-- GIVEN INFORMATION follows --
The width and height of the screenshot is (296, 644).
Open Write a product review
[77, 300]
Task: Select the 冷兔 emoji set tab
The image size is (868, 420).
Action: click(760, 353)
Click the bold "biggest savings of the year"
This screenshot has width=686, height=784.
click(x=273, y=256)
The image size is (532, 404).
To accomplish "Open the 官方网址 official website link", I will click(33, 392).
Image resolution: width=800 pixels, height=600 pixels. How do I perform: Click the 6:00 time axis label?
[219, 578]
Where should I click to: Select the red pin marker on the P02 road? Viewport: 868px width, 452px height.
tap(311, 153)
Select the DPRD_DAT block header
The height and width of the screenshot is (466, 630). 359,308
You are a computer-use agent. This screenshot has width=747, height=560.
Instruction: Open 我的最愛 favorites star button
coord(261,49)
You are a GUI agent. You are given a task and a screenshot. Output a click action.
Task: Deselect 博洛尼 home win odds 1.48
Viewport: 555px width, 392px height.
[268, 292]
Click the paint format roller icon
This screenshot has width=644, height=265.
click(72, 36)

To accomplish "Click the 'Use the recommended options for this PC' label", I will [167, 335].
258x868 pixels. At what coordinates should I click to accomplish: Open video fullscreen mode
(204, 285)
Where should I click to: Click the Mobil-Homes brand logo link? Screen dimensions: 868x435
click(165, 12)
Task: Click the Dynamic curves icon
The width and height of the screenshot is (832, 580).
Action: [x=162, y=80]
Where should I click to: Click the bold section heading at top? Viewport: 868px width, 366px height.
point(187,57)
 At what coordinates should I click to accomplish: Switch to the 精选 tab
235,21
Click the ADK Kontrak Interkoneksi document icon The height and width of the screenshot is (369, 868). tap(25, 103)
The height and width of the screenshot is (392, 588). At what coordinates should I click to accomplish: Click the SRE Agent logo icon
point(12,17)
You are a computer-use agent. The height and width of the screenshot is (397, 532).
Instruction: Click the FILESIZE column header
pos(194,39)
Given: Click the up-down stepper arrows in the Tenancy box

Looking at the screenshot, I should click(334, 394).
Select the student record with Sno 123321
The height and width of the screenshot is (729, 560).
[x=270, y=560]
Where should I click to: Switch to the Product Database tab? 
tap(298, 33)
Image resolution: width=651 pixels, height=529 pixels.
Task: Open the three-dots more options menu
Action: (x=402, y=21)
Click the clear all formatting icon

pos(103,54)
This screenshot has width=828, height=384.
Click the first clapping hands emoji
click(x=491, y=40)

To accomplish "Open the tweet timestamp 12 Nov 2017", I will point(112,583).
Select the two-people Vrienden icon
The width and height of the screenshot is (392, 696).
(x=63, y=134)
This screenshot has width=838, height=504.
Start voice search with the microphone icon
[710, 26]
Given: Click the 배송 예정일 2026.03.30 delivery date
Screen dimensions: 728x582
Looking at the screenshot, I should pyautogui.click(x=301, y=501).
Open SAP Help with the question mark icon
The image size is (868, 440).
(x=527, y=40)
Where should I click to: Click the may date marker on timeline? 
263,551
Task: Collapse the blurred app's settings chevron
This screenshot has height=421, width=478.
-- GIVEN INFORMATION concluded --
• EXERCISE BRIEF:
Locate the word "computer" in the entries, and copy every line where it is found.

• YOUR SOLUTION:
You are a computer-use agent. This screenshot has width=747, height=560.
You are a computer-use agent. The height and width of the screenshot is (397, 532).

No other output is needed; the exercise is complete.